But Buñuel's Wuthering Heights makes no reference to geography, and indeed changes the names of its characters so that Cathy becomes Catalina (played by Irasema Dilián), and Heathcliff becomes Alejandro (Jorge Mistral). If Wyler's version attempted a recreation of Brontë's Yorkshire, down to the vast quantities of Calluna vulgaris imported from England and planted on the hillsides, Buñuel's version seems set in its own unique landscape if not land, an arid one all the better to inflame the illogical passions of the characters.

Buñuel wanted to enhance the l'amour fou aspects of Brontë's novel, and one way he achieved this was by beginning the film at the moment of Heathcliff/Alejandro's return upon having made his fortune. By spending so much time with Heathcliff, Catherine and Hindley as youths, Wyler's film explains the tragedy of the romance quite plausibly. He shows how the connection between Heathcliff and Cathy is sown, and also how their class differences must keep them apart. Buñuel, by contrast, simply drops us into a world in which the fundamental bonds and barriers between the characters have long since been established, and insists we pay attention instead to just how they are resisted. As Sue Lonoff de Cuevas has so succintly put it, Wyler's version of the romance is "sentimental" and Buñuel's "anti-sentimental."

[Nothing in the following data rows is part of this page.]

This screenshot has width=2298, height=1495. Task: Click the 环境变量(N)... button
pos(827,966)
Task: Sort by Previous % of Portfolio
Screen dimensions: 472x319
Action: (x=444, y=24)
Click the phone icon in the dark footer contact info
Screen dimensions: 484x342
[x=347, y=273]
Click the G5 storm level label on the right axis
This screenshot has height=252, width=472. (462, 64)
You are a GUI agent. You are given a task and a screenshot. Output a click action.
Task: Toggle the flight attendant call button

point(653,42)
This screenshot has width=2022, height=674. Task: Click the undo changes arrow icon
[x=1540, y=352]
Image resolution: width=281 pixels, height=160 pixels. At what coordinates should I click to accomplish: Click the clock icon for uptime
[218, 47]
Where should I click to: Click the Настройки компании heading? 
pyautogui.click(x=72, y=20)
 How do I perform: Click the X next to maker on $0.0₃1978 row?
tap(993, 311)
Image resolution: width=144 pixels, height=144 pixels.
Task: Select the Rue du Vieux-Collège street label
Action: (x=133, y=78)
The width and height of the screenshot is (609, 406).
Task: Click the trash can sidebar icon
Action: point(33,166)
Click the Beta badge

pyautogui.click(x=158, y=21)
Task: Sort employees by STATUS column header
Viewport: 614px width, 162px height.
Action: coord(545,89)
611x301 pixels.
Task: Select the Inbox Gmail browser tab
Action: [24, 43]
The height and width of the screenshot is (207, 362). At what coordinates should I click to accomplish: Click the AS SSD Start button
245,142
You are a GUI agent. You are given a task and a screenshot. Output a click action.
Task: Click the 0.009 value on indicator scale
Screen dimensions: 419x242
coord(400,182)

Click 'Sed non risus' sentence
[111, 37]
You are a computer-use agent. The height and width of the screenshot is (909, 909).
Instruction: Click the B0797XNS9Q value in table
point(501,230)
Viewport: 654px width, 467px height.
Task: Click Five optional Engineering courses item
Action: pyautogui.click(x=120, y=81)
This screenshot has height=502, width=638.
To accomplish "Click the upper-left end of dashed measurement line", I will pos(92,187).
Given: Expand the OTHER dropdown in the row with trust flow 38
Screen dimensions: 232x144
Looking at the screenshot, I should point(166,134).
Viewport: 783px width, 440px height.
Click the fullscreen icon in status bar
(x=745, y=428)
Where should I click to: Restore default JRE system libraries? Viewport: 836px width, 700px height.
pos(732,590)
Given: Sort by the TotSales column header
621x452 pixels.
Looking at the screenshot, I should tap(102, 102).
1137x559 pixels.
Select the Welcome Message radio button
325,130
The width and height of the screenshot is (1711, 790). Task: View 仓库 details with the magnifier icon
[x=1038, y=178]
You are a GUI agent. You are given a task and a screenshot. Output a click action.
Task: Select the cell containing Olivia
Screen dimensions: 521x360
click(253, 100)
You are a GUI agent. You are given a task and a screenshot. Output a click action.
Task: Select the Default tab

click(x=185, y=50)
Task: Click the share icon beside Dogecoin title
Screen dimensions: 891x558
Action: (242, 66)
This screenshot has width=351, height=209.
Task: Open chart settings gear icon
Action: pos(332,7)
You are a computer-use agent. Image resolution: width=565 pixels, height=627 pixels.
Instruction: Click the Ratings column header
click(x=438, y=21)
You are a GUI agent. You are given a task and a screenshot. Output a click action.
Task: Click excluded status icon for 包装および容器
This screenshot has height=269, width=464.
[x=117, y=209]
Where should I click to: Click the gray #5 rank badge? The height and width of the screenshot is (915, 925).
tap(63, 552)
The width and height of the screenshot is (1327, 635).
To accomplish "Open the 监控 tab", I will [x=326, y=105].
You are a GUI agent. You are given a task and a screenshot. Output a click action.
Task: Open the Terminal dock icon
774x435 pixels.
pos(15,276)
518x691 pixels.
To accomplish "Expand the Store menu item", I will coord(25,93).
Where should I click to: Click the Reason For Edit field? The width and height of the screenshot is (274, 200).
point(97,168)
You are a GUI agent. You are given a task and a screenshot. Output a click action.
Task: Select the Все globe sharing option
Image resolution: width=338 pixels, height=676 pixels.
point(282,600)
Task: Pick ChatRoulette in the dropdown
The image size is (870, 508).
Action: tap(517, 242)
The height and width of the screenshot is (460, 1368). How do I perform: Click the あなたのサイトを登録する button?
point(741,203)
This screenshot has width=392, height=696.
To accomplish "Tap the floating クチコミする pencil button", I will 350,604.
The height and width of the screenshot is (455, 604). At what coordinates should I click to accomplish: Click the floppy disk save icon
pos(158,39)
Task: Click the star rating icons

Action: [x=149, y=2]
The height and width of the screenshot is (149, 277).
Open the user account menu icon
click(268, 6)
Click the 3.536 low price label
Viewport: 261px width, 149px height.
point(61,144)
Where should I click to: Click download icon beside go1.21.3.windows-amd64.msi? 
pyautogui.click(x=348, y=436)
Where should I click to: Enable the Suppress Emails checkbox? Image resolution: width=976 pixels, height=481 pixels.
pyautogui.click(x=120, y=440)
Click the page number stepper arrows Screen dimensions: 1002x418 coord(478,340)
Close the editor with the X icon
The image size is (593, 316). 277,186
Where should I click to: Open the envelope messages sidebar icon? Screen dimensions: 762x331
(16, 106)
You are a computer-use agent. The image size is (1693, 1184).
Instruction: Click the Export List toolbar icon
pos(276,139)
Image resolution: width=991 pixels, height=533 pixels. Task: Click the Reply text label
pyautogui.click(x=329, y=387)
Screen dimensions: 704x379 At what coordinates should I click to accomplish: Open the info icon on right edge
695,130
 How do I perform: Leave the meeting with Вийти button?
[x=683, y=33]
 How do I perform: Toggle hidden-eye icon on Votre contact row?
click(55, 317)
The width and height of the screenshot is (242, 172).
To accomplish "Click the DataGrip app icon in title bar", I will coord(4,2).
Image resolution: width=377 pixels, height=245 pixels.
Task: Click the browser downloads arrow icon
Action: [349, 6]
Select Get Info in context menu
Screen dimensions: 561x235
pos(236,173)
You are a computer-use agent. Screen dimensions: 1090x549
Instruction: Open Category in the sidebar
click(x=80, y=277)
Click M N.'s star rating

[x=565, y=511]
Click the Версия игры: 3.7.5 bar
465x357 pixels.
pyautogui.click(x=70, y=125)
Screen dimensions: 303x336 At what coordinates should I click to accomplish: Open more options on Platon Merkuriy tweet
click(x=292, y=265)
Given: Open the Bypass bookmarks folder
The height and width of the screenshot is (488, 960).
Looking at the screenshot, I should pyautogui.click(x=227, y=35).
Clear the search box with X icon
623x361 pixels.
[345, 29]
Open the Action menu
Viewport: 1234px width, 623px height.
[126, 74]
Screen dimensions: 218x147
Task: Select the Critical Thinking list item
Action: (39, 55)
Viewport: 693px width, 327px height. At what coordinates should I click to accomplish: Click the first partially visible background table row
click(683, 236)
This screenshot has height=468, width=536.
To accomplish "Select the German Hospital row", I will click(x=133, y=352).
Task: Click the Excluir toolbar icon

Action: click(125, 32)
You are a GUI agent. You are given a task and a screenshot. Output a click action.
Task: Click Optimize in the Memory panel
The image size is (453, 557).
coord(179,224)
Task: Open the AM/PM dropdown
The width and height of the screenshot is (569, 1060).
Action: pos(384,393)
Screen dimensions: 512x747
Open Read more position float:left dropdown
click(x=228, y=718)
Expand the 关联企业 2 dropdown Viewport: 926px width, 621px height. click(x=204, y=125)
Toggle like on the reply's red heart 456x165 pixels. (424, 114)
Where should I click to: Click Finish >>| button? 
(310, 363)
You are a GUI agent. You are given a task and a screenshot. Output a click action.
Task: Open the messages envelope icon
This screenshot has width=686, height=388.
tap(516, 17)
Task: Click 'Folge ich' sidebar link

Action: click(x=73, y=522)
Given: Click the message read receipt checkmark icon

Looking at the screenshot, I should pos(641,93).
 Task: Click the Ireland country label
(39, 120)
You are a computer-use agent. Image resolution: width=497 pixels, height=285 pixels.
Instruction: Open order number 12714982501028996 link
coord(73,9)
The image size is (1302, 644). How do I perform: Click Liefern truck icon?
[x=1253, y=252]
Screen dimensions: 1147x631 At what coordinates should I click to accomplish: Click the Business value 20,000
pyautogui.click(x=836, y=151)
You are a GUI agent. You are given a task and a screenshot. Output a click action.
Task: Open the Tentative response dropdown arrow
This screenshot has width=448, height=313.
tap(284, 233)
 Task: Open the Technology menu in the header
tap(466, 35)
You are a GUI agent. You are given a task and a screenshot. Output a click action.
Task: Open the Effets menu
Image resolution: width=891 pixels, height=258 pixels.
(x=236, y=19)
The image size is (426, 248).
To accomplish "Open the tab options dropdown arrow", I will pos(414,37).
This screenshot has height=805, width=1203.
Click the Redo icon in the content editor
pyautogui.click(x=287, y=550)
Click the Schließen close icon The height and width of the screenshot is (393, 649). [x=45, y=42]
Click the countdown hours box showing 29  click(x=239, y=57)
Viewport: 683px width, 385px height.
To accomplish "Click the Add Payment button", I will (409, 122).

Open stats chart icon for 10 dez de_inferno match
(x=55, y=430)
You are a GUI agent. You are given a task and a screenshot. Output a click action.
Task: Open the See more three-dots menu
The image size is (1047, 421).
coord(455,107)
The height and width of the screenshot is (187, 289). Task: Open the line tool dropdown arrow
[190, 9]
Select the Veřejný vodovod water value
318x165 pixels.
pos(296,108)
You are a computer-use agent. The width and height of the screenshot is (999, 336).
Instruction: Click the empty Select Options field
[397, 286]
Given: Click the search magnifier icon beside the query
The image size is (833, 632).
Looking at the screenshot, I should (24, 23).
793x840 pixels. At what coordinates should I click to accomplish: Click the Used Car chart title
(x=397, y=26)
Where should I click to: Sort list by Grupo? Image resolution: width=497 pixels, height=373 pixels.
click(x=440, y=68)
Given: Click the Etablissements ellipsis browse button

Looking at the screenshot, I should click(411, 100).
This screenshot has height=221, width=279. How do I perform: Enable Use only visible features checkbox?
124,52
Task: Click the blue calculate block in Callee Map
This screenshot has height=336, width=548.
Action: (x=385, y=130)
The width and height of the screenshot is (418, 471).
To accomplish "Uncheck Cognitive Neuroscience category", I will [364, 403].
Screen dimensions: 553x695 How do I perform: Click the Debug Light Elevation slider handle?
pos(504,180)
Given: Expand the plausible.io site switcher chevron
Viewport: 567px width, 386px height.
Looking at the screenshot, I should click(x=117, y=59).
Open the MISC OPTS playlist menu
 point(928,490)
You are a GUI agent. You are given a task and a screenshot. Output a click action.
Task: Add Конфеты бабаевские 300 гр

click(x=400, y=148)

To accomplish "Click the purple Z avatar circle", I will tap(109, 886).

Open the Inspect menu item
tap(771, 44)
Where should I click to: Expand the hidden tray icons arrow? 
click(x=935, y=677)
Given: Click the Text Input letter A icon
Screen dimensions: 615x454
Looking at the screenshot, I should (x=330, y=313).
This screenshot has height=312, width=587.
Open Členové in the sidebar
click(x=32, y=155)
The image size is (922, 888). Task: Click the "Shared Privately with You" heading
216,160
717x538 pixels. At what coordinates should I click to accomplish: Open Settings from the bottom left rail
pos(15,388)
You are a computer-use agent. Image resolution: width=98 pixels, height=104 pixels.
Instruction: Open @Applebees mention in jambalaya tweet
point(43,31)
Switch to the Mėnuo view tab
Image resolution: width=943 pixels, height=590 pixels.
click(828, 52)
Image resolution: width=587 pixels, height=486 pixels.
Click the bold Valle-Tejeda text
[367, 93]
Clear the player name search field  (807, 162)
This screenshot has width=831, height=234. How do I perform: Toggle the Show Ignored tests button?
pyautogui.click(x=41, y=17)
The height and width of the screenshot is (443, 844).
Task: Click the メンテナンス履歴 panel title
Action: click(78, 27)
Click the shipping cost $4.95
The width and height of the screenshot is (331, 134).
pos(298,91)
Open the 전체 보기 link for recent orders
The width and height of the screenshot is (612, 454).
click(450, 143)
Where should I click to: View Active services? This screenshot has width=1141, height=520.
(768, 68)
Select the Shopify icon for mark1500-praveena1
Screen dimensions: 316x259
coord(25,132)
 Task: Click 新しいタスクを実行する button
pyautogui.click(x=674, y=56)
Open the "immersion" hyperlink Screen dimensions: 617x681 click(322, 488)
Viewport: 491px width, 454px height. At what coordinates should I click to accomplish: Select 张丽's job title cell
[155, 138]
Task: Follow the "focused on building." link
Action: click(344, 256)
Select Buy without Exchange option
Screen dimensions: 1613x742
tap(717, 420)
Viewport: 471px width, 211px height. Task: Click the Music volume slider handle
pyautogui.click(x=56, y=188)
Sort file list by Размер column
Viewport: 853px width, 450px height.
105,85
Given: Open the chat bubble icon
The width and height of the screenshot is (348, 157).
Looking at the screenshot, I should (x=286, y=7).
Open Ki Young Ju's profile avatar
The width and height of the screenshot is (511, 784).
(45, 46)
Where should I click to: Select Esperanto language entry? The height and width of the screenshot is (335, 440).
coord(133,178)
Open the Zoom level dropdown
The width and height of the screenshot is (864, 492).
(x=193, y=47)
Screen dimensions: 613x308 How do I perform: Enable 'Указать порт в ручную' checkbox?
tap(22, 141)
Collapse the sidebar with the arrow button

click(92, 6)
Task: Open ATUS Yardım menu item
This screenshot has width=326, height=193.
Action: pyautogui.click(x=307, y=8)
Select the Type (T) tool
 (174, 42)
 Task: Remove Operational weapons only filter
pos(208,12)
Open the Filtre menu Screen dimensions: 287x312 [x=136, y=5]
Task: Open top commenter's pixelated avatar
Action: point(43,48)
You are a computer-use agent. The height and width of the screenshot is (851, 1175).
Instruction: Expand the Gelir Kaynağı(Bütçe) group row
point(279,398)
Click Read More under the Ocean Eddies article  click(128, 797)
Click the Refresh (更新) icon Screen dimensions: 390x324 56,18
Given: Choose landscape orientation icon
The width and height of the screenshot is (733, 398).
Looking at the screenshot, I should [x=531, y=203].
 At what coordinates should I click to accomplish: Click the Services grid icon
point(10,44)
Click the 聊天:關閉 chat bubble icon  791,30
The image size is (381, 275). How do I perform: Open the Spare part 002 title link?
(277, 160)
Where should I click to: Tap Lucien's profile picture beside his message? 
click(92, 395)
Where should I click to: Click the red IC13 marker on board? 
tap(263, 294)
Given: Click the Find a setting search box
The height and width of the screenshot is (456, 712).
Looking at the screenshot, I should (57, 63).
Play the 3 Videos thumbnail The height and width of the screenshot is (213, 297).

This despite a romantic-style musical score adapted by composer Raul Lavista from Richard Wagner's Tristan and Isolde. Buñuel had used this music before, in both Un Chien Andalou and L'Age D'Or. When discussing these two films, and specifically in reference to the latter, Peter Conrad has written, "An orchestra happens to be playing Wagner's Tristan und Isolde, which treats love as a mystical rapture; for Dali and Buñuel, it is more like a demented regression." In Wuthering Heights Wagner's themes are rapture and regression all at once, the Liebestod endowing the final sequence in particular with a great deal of its disturbing resonance. Watching it recently, I found myself wondering if it was at all possible that Bernard Herrmann might have seen Buñuel's film before being inspired to masterfully borrow the same theme to signify the l'amour fou of Vertigo. Vincent Canby, in his 1983 review of Buñuel's Wuthering Heights, suggests that the film had not played in New York City (Herrmann's lifelong home) until 1976, except perhaps at one of the city's Spanish-language theatres. It's intriguing to imagine the composer catching a Mexican Buñuel film at a place like the Elgin (which played only Spanish-language films in the 1950s), but the connection is most likely to be happy coincidence, I suspect. Yet, apart from its placement in the final scene, Buñuel was not happy with the music in Wuthering Heights. At least, he said as much later in life. Aranda quotes him:
It was my own fault. My negligence. I went to Europe, to Cannes, and left the composer to add the musical accompaniment; and he put music throughout the film. A real disaster. I intended to use Wagner just at the end, in order to give the film a romantic aura, precisely the characteristic sick imagination of Wagner.
But Baxter notes that the director did not leave for Europe until April 1954, after the music track for the film had already been fixed in place. And Aranda quotes Buñuel again, this time from an interview that took place while he was in Cannes that year serving on the jury that selected Gate of Hell as top prizewinner: "For Cumbres Borrascosas I put myself into the state of mind of 1930; and since at that time I was a hopeless Wagnerian, I introduced fifty minutes of Wagner." Here Buñuel seemingly is taking personal credit for the abundance of music in the film, and in the context of a discussion of how much he generally dislikes film music, too. So did he change his mind, or just his tune? Another subject for further research, it appears.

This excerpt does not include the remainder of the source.